___ Données extraites ___

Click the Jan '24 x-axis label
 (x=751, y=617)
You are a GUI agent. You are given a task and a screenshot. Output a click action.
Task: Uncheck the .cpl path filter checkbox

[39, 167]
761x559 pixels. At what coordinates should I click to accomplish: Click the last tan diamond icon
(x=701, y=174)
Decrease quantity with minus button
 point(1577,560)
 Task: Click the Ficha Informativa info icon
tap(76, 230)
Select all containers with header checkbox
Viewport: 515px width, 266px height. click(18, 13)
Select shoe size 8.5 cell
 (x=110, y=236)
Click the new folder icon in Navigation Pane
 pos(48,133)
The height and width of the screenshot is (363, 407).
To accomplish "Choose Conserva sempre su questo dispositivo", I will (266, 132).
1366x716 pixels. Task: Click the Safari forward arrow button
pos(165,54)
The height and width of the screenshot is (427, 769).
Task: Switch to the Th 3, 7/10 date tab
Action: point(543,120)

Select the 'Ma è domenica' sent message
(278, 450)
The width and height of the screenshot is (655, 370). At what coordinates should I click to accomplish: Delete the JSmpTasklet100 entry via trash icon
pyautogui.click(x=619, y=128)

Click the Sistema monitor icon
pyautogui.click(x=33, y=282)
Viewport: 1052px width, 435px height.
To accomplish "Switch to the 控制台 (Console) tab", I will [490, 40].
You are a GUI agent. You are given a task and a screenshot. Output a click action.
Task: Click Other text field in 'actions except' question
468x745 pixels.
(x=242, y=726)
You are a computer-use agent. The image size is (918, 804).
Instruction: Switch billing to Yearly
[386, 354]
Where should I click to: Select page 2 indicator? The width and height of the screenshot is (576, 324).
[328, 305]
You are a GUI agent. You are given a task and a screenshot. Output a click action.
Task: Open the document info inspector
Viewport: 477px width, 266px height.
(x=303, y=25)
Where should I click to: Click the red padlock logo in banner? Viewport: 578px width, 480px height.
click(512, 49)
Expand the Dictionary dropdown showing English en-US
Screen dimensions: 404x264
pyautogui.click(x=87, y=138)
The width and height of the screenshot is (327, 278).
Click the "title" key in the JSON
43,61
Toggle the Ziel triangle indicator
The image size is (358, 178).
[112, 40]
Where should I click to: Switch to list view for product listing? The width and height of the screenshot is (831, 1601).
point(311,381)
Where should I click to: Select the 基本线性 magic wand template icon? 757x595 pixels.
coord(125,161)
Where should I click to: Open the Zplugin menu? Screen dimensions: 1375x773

___

Recopiez fidèlement toutes les lignes de la liste ci-dessus, du début à la fin.

Click the Jan '24 x-axis label
 (x=751, y=617)
You are a GUI agent. You are given a task and a screenshot. Output a click action.
Task: Uncheck the .cpl path filter checkbox

[39, 167]
761x559 pixels. At what coordinates should I click to accomplish: Click the last tan diamond icon
(x=701, y=174)
Decrease quantity with minus button
 point(1577,560)
 Task: Click the Ficha Informativa info icon
tap(76, 230)
Select all containers with header checkbox
Viewport: 515px width, 266px height. click(18, 13)
Select shoe size 8.5 cell
 (x=110, y=236)
Click the new folder icon in Navigation Pane
 pos(48,133)
The height and width of the screenshot is (363, 407).
To accomplish "Choose Conserva sempre su questo dispositivo", I will (266, 132).
1366x716 pixels. Task: Click the Safari forward arrow button
pos(165,54)
The height and width of the screenshot is (427, 769).
Task: Switch to the Th 3, 7/10 date tab
Action: point(543,120)

Select the 'Ma è domenica' sent message
(278, 450)
The width and height of the screenshot is (655, 370). At what coordinates should I click to accomplish: Delete the JSmpTasklet100 entry via trash icon
pyautogui.click(x=619, y=128)

Click the Sistema monitor icon
pyautogui.click(x=33, y=282)
Viewport: 1052px width, 435px height.
To accomplish "Switch to the 控制台 (Console) tab", I will [490, 40].
You are a GUI agent. You are given a task and a screenshot. Output a click action.
Task: Click Other text field in 'actions except' question
468x745 pixels.
(x=242, y=726)
You are a computer-use agent. The image size is (918, 804).
Instruction: Switch billing to Yearly
[386, 354]
Where should I click to: Select page 2 indicator? The width and height of the screenshot is (576, 324).
[328, 305]
You are a GUI agent. You are given a task and a screenshot. Output a click action.
Task: Open the document info inspector
Viewport: 477px width, 266px height.
(x=303, y=25)
Where should I click to: Click the red padlock logo in banner? Viewport: 578px width, 480px height.
click(512, 49)
Expand the Dictionary dropdown showing English en-US
Screen dimensions: 404x264
pyautogui.click(x=87, y=138)
The width and height of the screenshot is (327, 278).
Click the "title" key in the JSON
43,61
Toggle the Ziel triangle indicator
The image size is (358, 178).
[112, 40]
Where should I click to: Switch to list view for product listing? The width and height of the screenshot is (831, 1601).
point(311,381)
Where should I click to: Select the 基本线性 magic wand template icon? 757x595 pixels.
coord(125,161)
Where should I click to: Open the Zplugin menu? Screen dimensions: 1375x773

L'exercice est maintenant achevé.